**AIM OF THE EXERCISE:** Pull out every line of the records below that contains the string "into". Treat uppercase and lowercase as different.

########

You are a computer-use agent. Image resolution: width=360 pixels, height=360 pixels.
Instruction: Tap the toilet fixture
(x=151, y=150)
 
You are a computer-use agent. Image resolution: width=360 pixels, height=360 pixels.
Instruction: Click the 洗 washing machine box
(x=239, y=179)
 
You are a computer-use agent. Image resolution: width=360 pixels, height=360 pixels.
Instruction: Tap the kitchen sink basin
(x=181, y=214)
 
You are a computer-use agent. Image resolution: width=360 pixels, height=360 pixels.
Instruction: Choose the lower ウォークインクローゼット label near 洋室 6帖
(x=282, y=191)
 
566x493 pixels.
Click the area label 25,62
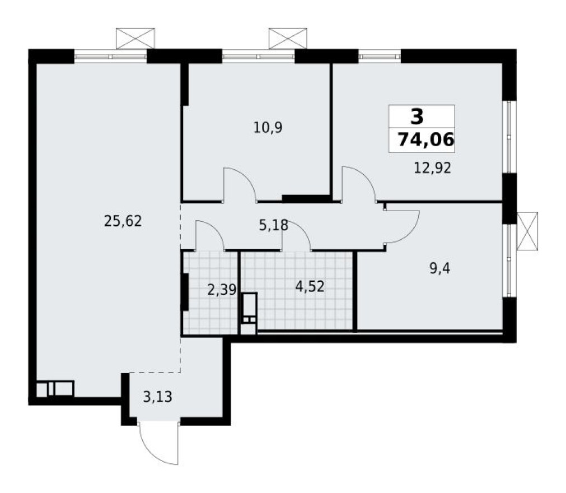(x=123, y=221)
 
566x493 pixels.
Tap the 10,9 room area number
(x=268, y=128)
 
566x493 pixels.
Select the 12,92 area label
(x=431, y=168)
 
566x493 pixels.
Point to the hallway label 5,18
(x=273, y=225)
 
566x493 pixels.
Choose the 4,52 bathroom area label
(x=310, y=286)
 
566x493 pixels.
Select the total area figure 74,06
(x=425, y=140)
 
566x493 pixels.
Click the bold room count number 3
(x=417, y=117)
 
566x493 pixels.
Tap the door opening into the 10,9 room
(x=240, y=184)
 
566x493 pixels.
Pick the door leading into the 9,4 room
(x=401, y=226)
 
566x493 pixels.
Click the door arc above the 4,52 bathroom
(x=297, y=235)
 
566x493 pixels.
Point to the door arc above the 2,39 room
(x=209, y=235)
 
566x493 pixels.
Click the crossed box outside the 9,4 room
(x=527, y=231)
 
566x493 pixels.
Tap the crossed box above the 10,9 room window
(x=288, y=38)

########

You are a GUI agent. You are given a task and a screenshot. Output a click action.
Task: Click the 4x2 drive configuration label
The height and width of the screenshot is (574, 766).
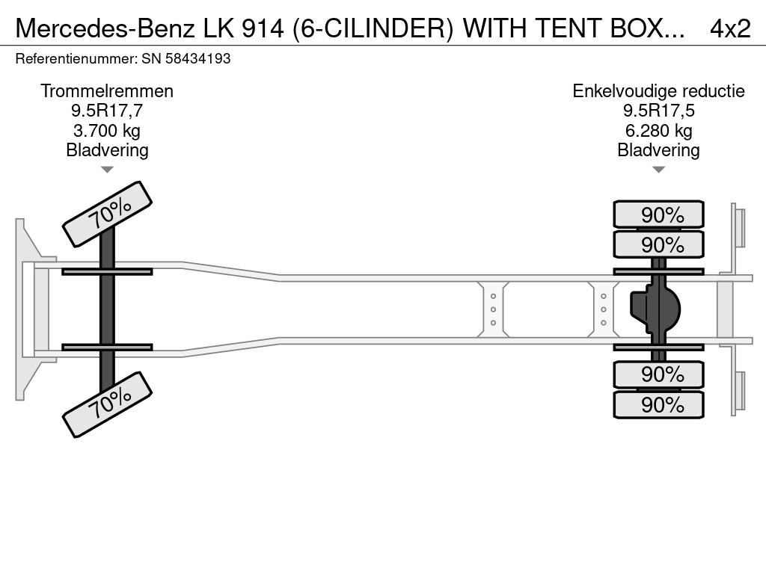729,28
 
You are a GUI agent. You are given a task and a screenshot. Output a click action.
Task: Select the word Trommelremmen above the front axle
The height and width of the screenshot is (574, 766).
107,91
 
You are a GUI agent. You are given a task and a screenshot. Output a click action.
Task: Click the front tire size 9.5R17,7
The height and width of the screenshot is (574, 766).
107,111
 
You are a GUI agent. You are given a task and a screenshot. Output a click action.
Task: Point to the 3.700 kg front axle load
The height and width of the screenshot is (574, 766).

########

**RESPONSE TO THE TASK:**
Tap the door opening into the 10,9 room
Pick the door leading into the 9,4 room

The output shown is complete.